┌──
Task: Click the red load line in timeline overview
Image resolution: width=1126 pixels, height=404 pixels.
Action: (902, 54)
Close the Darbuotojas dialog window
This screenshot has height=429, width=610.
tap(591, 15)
└──
Request: In every item, switch "timeline overview" to "timeline panel" and write the lines out again with nothing else changed.

Solution for this problem:
Task: Click the red load line in timeline panel
Image resolution: width=1126 pixels, height=404 pixels.
Action: (902, 54)
Close the Darbuotojas dialog window
This screenshot has height=429, width=610.
tap(591, 15)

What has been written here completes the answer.